Attualmente le offerte si attestano a 390 $/t CFR nel caso delle bramme russe, mentre i fornitori iraniani stanno offrendo materiale in Asia a non meno di 380 $/t CFR.
In Vietnam le quotazioni degli HRC sono salite di 10-15 $/t la scorsa settimana, raggiungendo il livello di 430-435 $/t CFR. «I prezzi degli HRC sono aumentati, ma i margini nella rilaminazione sono estremamente risicati», ha osservato un operatore di Taiwan.
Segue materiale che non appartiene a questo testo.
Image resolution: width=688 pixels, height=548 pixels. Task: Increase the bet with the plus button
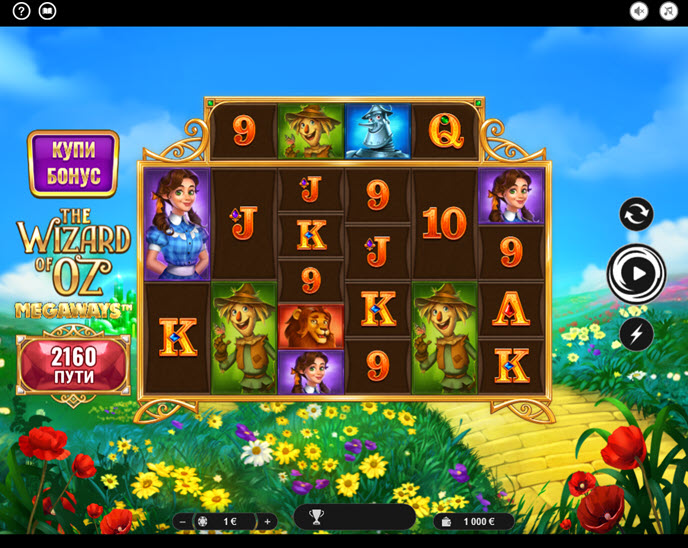267,521
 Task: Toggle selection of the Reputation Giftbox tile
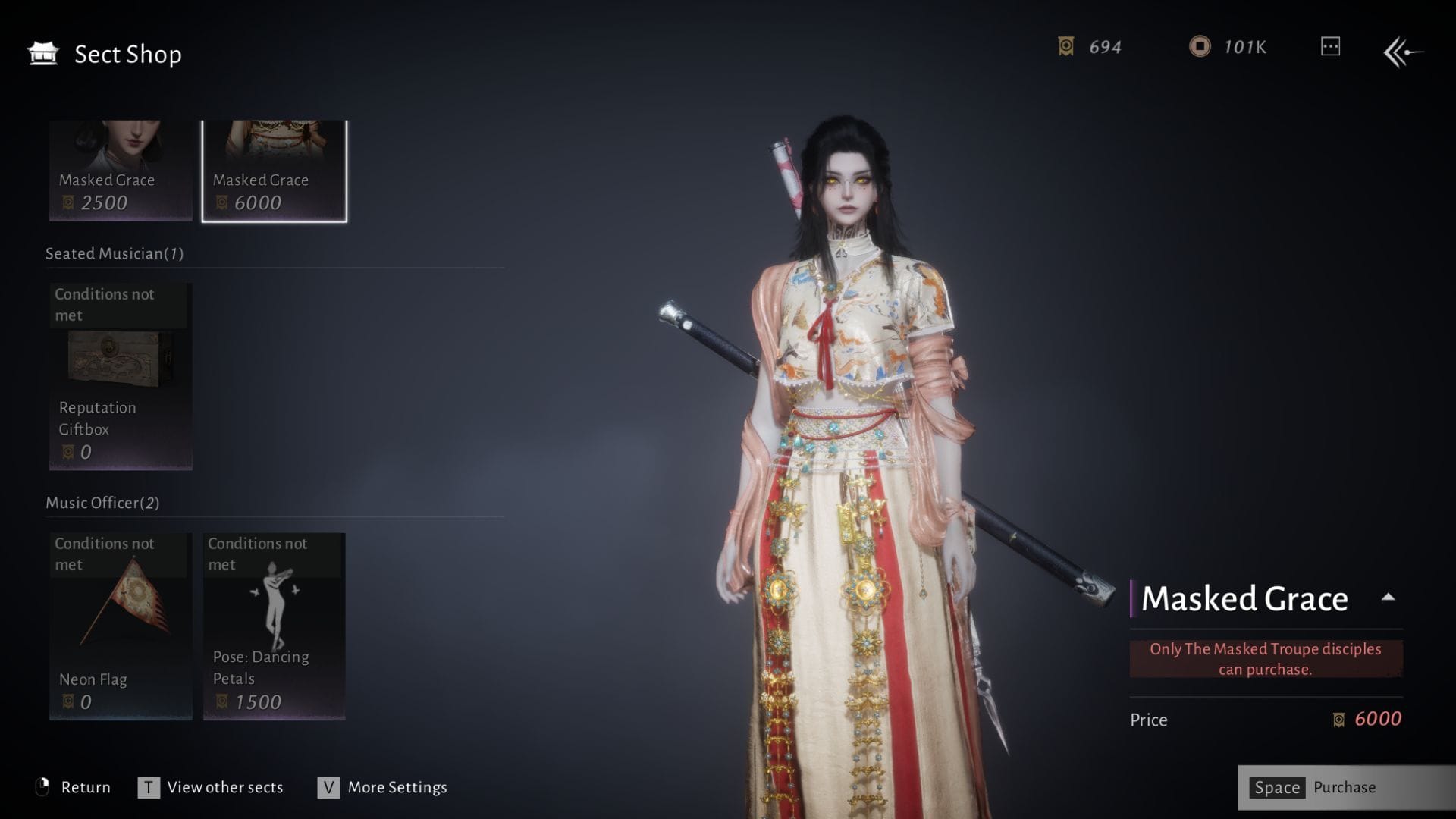click(x=119, y=377)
Il paese offre HRC per l'export a 415-420 $/t FOB. La differenza rispetto ai prezzi delle bramme ammonta a circa 40 $/t, troppo poco a detta dei rilaminatori locali.
La domanda cinese sta giocando un ruolo fondamentale nel sostenere i prezzi delle bramme in Asia, poiché nel complesso i consumi risultano ancora limitati nel Sudest asiatico. Secondo le fonti intervistate, potrebbero crescere in modo significativo soltanto tra uno o due mesi, dal momento che le acciaierie stanno iniziando ad aumentare i tassi di utilizzo della propria capacità.